I have decided that a Nickelback cover band would be the pinnacle of loserdom.
The guy at the liquor store just checked my id and said "oh it's you"
Dude manswers just said that a guy can only cum up to eight times in one day. I'm gonna prove that show wrong.
ha well at least you have goals.
I drunk madeout with my mom last night. it's guna be an awkward breakfast.
I found a horn on the street but it's okay I disinfected it with vodka
There are regrets in my world today- mostly jager at that fucking altitude
gymnastic barn sex. fuck i wish i hadn't blacked out
found a better reason to procrastinate than the usual sunday-don't-give-no-fucks. literally every one of my textbooks is soaked in captain. can't turn a page without gagging.

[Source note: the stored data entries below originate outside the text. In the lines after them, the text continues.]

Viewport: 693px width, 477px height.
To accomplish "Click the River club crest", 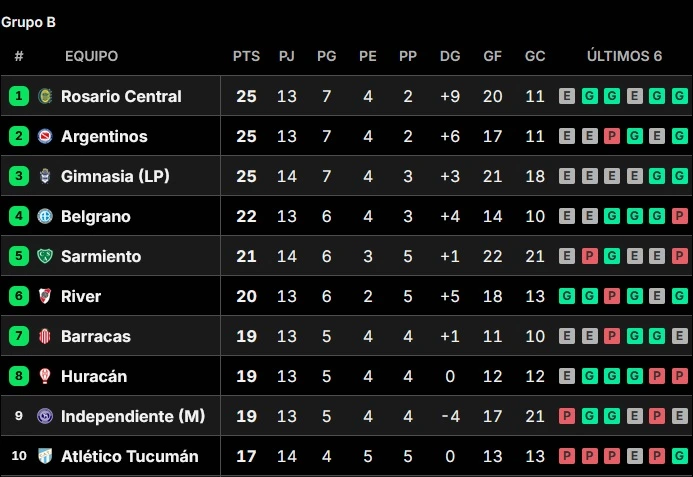I will click(45, 296).
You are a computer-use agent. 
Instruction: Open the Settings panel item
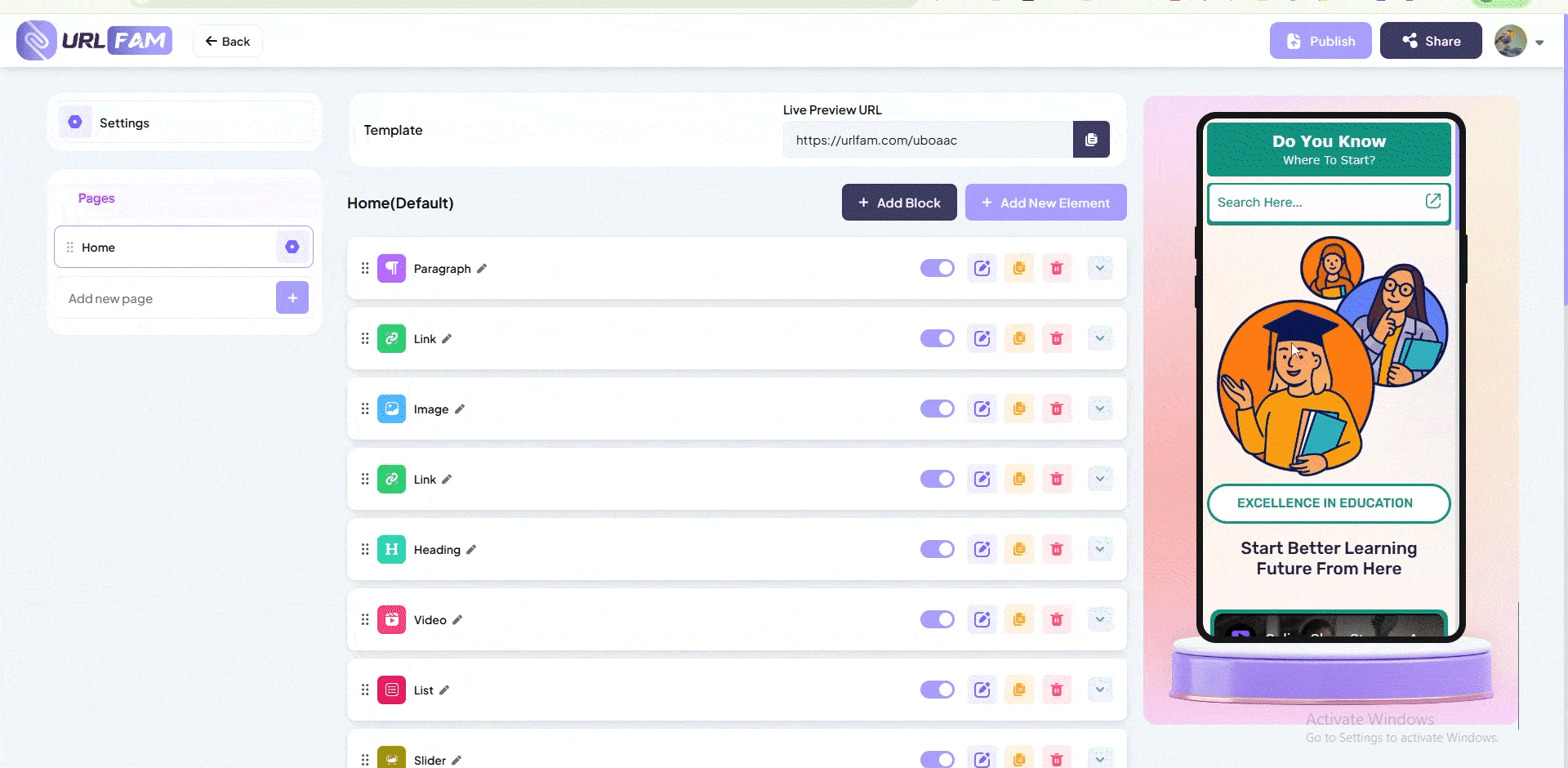pyautogui.click(x=124, y=123)
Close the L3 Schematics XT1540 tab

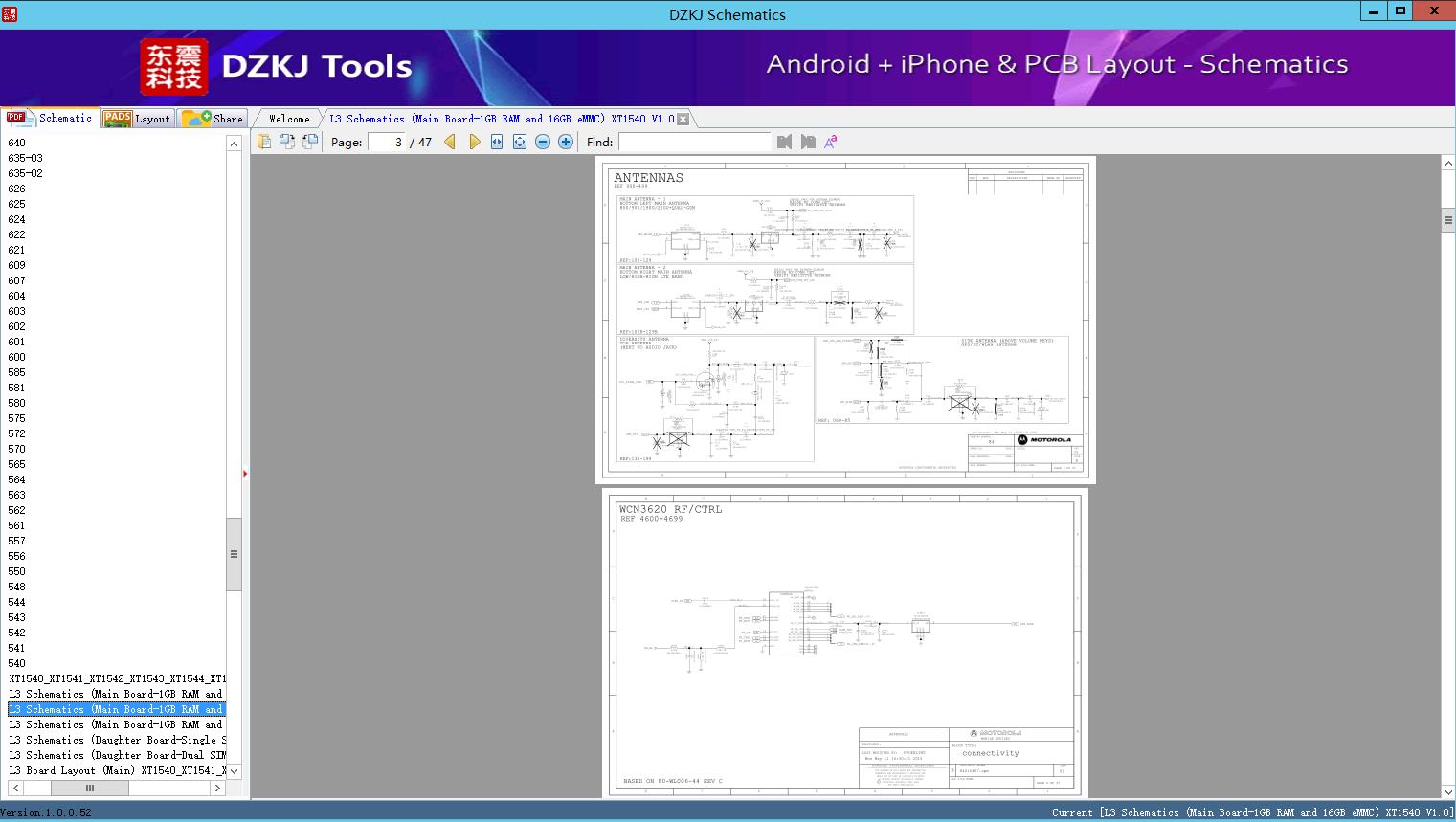(683, 120)
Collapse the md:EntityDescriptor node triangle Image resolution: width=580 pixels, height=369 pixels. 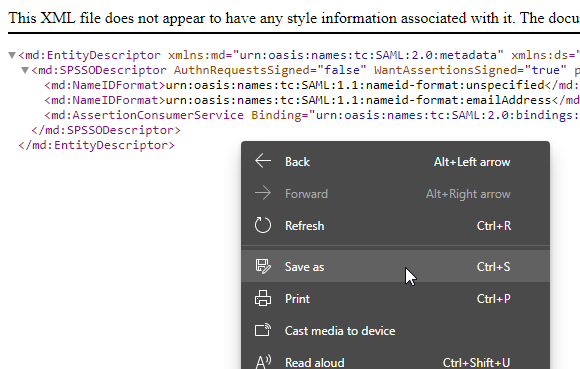coord(12,55)
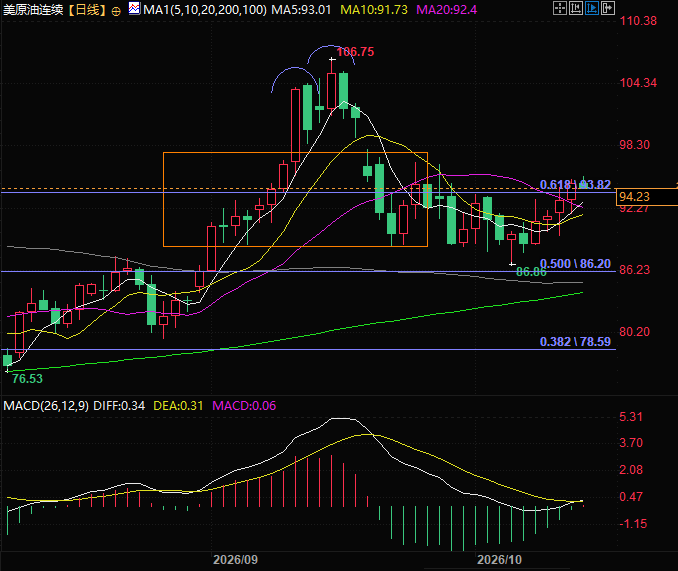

so it took us like 45 minutes to get into the party.... then when we wanted to leave we were blocked and forced to stay.
....you got kicked INTO a party??
Nope. Turns put my desperate group message for sex didn't work out.
Well you sent it to two guys who were roommates.
They could have rock paper scissored for it. My vagina = the prize.
Being a slave to ur dick is exhausting.
There is a video on my phone of me suckling a bag of wine from your crotch area while you say "The Body of Christ" in a Michigan accent. I vaguely remember being offended by this yet I did it anyway.
masturbating on the freeway is more stressful than it sounds
I feel like it is our duty to make homophobic people more afraid of us. They're never going to change, but maybe we can get to a "wrath of god" kind of worship-him-or-he'll-destroy-you-with-his-care-bear-stare type thing.
Welcome aboard the S.S. struggle. I'll be your captain for today's voyage and Jeremy is your first mate. Just sit back and relax while we navigate the seas of drunken regret. Your forecast for the day is violently hungover with a chance of "shit, that really did happen!"